Most industry experts agree that successful ERP projects require a good plan for managing organizational change. An important part of this strategy is an executive steering team that is committed to pushing the project forward. However, ERP history has shown that driving the change from the top down alone may not be enough. Successful ERP initiatives require a bottom up approach as well.
This other major aspect of managing change focuses on gaining user support of the new system early on, and growing it throughout the implementation cycle. It is at the end-user level where the rubber meets the road. Without the buy-in of key managers and employees that will use the new tools, it is unlikely the project will achieve the expected benefits, or worse yet, cause even more problems. In the end, if the process owners will not make the new system fly, who will?

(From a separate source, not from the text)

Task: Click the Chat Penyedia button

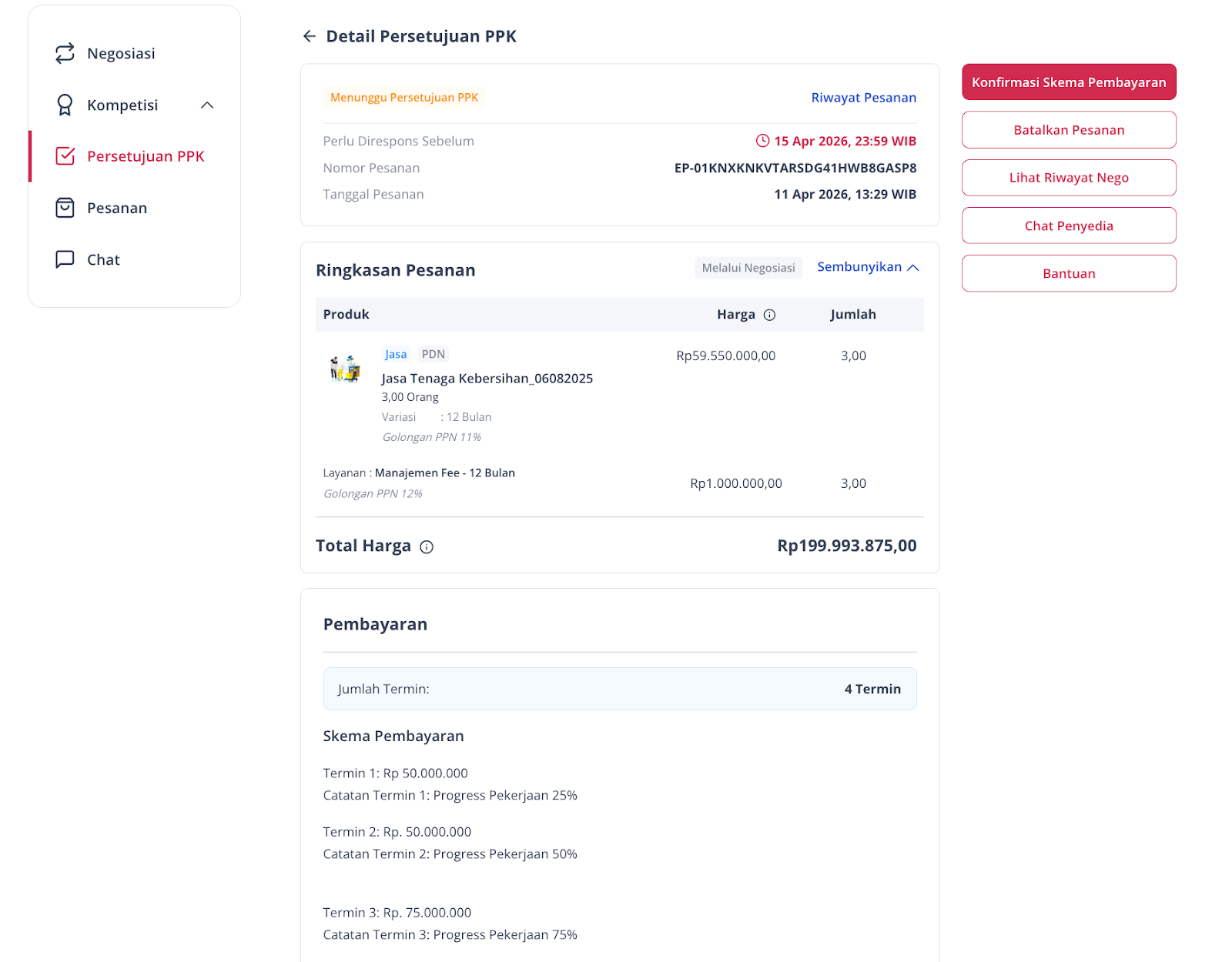Action: point(1069,225)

The goal is to get the majority of employees pulling for the change because they see the real benefits when performing their daily jobs. This is more than just attempting to sell users on the features and functions of the new software. It is hard to sell a bald man a comb.
While software is important, most stakeholders will be reluctant to take a blind leap of faith, not matter how great the software sounds. It is unlikely they will support the change unless they understand how the new system will impact their current procedures, policies, responsibilities, and job functions. Moreover, employees will want a voice in determining how the software will be used.

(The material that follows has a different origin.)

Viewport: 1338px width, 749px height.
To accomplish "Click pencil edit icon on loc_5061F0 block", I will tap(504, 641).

On the other hand, if the project team more or less tries to jam the new software down the throats of middle managers and key end-users, the outcome is predictable…the users will reject it.
If that is not bad enough, the groundswell of user resistance will likely come just prior to the scheduled system go-live. At this stage, there will be little time or money left to react to last minute software changes requested by the users.
One important law of change management is this…most employees will support a business change if the overall solution is actually better than what they do today (or at least not any worse). The solution works from them and for the company.
However, user acceptance does not necessarily happen by chance. It must be planned and involve the right people. When done correctly, these same stakeholders will likely become advocates of the system, and help spread the word to other employees who might otherwise resist the change. Instead of its usual negativity about change, the informal “grapevine” is now filled with good news about the project!